To drive forward the global effort to support and strengthen the early childhood workforce, Results for Development (R4D) with initial funding from the Bernard van Leer Foundation, the Open Society Foundation, and the ELMA Foundation has partnered with the International Step by Step Association to launch the Early Childhood Workforce Initiative.
The initiative is a new global effort to support and empower those who work with families and young children under age 8, as well as those who supervise and mentor frontline workers. This initiative works at the level of country systems and policies to strengthen four thematic areas essential to workforce development:
- Competences and standards
- Training and professional development
- Monitoring and support for continuous quality improvement
- Recognition of the profession.
Supporting the Early Childhood Workforce: Spotlight on 6 Countries
These six country studies focus on a range of roles including professionals and paraprofessionals, paid and unpaid workers, and frontline workers and managers, from the education, health and nutrition, and social and child protection sectors.
The Early Childhood Workforce Initiative approaches the workforce issue in a holistic, multi-sectoral manner and focuses on those who work with families and children under 8 years of age, such as home visitors, teachers, paraprofessionals, as well as those who supervise and mentor frontline workers: trainers, coaches, program managers. By engaging existing and emerging regional early childhood networks, as well as policymakers and other relevant groups, the initiative aims to support knowledge creation and sharing as well as collaborative learning activities.

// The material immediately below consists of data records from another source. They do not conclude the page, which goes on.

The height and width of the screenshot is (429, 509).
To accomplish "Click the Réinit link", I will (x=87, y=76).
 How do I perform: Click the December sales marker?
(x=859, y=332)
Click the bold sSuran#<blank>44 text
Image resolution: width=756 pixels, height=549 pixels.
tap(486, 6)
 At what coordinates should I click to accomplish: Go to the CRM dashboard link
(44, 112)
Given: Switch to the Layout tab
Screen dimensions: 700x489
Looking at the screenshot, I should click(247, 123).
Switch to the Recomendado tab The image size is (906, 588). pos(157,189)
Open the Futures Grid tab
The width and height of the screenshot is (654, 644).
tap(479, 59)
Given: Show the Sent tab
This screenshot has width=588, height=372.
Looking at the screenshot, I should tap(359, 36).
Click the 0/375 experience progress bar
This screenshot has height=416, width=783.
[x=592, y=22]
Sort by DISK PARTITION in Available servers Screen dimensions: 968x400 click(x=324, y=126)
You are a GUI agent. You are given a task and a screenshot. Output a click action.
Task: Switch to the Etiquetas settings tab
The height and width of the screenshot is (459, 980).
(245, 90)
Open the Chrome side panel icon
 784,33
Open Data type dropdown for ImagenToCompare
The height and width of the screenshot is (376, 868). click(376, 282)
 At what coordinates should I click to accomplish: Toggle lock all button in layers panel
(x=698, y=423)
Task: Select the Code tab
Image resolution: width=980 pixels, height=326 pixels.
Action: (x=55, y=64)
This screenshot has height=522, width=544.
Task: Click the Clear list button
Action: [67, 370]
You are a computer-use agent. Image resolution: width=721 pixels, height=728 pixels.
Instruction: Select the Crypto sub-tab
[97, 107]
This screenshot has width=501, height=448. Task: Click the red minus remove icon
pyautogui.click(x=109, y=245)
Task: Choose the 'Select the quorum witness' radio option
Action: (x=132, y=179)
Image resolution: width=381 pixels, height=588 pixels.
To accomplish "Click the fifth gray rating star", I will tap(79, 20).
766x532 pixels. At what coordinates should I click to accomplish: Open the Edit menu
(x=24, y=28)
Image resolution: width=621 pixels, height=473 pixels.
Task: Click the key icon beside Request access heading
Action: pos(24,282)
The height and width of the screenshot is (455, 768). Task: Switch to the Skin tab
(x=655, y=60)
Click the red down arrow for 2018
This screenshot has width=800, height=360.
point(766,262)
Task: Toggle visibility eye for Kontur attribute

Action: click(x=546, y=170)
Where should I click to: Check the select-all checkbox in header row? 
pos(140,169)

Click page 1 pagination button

Current activities include:
- Country Briefs: Developing a compendium of briefs which highlight how six diverse countries are attempting to support and scale their quality early childhood workforces. These briefs identify factors which have facilitated the introduction of new policies and programs, barriers to implementation, and cross-cutting lessons to help policymakers and practitioners overcome related obstacles in their own countries. In many cases, this is the first time these approaches have been documented and they serve to increase the global knowledge base on the early childhood workforce, as well as help frame the learning agenda for the initiative.
- Collaborative learning: Bringing together country representatives and diverse, global experts to identify shared challenges, learn from innovative and promising practices, and co-develop knowledge and practical resources that can be incorporated and embedded at scale in national systems and policies.
- Online portal: Documenting global, regional, and local workforce initiatives and housing and disseminating research, training packages and other key resources on a new online portal. The portal also serves as an online space to host peer learning activities, such as webinars, where policymakers, training providers, practitioners, experts, researchers and representatives of civil society can learn about new promising approaches, research, and tools relevant to addressing workforce challenges.
- Home Visiting Workforce Needs Assessment Tool: Developing a tool that helps government agencies and implementation partners reflect on the ways in which they can support personnel delivering home visiting programs across sectors for pregnant mothers and caregivers with children under 3. This tool was fueled by key informant interviews (KIIs) across 15 countries that reinforced the fact that government officials and program managers lack access to basic data on the workforce and desire additional information to support and strengthen the workforce.The tool aims to help policymakers at the national or sub-national levels:
- Understand current workforce development policies and practices, including existing training options, supervision, working conditions, etc.
- Identify areas of strength and gaps in the current system related to support for the workforce.
- Prioritize areas for government attention for supporting and strengthening the workforce taking into consideration cost, feasibility, and potential for impact.